Further in relation to a 'stolen generation':

A range of 'facts' have to be considered:

* after the War, from the Mission that I have data for, many men left to take up jobs in the rural areas, on all manner of delayed infrastructure projects - irrigation, electrification, railways, roads, forestry, dams and reservoirs, etc. From the late forties, they took their families with them; very few of these children were ever taken into care, even though their accommodation was often far inferior to accommodation back on the Mission;

* who was left behind ? The families of men who were perhaps a little more 'casual' abut seeking work.
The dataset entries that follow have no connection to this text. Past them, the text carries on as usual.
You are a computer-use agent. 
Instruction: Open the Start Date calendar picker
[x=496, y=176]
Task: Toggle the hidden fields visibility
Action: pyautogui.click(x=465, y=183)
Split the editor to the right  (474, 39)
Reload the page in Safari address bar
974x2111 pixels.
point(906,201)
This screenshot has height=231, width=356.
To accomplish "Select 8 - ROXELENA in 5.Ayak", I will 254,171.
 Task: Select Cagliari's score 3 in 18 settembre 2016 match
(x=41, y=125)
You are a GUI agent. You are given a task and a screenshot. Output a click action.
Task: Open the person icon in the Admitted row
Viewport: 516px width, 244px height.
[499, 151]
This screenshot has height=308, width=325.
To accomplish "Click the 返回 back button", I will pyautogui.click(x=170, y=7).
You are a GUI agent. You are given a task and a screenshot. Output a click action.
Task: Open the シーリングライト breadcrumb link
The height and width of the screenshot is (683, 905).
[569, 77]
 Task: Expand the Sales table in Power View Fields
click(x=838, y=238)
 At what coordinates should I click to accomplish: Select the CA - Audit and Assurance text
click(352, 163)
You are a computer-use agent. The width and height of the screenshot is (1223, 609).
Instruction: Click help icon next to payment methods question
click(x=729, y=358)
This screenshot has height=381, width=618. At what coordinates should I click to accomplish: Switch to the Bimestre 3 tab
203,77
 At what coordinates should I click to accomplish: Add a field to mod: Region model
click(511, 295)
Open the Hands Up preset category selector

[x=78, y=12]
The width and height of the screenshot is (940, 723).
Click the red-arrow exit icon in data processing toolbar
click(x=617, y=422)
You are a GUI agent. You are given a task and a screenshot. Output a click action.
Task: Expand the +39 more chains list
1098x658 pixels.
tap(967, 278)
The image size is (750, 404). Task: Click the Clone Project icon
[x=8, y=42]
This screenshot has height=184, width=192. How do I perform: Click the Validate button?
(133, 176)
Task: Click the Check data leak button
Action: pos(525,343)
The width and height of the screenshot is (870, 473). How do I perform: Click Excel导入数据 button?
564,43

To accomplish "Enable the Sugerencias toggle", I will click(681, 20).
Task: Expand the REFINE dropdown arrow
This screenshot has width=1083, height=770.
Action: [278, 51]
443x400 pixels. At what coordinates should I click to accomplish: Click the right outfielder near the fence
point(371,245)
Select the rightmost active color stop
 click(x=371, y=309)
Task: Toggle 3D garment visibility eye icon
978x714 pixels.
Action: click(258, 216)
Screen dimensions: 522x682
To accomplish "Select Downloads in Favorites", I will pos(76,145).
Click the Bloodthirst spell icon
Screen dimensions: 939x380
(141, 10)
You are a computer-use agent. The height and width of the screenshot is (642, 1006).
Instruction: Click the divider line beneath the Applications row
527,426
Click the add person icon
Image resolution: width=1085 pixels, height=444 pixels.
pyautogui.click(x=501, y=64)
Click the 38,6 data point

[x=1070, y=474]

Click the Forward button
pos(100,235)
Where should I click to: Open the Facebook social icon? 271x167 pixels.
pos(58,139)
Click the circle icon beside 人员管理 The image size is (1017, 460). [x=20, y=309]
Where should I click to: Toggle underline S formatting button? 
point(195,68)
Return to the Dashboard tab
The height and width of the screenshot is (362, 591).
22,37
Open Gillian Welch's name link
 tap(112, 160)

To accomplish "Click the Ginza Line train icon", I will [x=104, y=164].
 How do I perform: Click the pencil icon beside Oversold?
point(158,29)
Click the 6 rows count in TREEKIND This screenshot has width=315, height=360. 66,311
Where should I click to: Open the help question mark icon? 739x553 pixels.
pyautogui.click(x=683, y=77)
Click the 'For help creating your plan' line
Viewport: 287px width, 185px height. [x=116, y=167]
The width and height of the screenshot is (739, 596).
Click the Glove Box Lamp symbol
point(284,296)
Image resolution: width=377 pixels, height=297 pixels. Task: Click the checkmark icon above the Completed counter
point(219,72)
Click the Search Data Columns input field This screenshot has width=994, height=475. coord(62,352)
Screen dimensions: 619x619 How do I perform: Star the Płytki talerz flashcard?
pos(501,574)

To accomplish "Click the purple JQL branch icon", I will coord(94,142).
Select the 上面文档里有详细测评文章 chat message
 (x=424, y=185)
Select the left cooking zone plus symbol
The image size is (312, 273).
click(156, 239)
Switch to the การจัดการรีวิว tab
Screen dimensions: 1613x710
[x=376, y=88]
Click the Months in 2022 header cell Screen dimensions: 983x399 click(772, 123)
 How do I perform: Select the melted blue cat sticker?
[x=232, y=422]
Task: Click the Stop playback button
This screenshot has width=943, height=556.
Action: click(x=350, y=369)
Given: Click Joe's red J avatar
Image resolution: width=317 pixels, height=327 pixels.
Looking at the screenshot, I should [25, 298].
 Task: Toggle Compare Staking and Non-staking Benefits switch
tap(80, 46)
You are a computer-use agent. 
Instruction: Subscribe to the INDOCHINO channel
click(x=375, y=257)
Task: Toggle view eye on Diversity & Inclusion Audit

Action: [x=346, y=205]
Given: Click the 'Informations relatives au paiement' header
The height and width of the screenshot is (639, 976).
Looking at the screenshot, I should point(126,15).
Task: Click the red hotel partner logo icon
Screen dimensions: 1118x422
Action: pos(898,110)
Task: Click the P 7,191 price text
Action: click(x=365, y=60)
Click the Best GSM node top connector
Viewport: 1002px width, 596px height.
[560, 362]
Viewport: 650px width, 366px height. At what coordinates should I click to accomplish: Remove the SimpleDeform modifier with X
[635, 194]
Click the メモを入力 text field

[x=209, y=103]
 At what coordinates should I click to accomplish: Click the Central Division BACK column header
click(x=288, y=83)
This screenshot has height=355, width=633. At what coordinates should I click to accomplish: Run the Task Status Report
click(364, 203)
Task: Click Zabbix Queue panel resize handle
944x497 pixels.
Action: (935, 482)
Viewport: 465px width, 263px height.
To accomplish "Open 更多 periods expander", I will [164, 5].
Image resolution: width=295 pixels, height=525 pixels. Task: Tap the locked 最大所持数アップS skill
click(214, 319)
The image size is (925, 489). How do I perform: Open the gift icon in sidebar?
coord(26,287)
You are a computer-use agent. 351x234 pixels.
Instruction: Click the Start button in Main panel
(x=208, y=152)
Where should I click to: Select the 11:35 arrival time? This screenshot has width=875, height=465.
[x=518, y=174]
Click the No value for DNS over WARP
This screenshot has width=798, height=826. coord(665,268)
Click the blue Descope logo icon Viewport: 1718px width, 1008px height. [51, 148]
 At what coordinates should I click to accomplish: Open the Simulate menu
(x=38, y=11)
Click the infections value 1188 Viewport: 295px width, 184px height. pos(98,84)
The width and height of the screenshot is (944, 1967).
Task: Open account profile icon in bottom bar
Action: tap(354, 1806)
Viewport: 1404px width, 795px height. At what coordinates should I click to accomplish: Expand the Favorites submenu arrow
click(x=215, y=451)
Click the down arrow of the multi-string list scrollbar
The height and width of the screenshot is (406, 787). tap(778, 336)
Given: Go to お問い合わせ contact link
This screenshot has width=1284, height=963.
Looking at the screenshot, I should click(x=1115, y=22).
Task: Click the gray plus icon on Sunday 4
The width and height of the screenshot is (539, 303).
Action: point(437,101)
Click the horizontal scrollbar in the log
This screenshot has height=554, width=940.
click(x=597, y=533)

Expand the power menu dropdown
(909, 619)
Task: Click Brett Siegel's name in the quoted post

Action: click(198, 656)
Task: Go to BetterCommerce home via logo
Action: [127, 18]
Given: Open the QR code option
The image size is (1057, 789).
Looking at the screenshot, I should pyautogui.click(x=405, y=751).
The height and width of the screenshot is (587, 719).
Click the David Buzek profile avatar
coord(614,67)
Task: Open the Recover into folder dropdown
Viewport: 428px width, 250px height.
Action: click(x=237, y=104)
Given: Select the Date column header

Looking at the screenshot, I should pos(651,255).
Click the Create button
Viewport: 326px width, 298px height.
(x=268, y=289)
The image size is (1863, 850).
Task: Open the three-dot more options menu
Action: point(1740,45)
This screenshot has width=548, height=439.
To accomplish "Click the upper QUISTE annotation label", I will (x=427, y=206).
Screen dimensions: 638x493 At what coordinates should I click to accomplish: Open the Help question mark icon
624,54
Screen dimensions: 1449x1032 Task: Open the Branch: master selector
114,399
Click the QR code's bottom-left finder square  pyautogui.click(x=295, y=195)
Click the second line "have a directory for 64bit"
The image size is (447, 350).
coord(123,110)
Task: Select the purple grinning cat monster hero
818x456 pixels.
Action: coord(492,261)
The 'enterprising' families had been in the habit of looking after the children of these families: "Go down to Auntie Jean's, she'll give you tea tonight." But much of that that had come to an end, although pensioners of course still did what they could to look after children, their grandchildren after all;

* the fifties were by far the most common decade in which children were taken into care from this community, about forty out of the eight hundred ever enrolled at the school - and all but one came back within a year or so;

* from a study I did thirty years ago of infant mortality at this community/Mission (from the Death Records), the worst decade for infant mortality between 1860 and 1965 was the nineteen fifties, 1950s;

* the Mission was set up in 1859. The local police station was set up in 1953.

The 1950s were thus a critical time in the break-down of much of social life of this community. One could cautiously conclude that that conjunction of factors partly help to explain the rise in the number of children being taken into care, and why.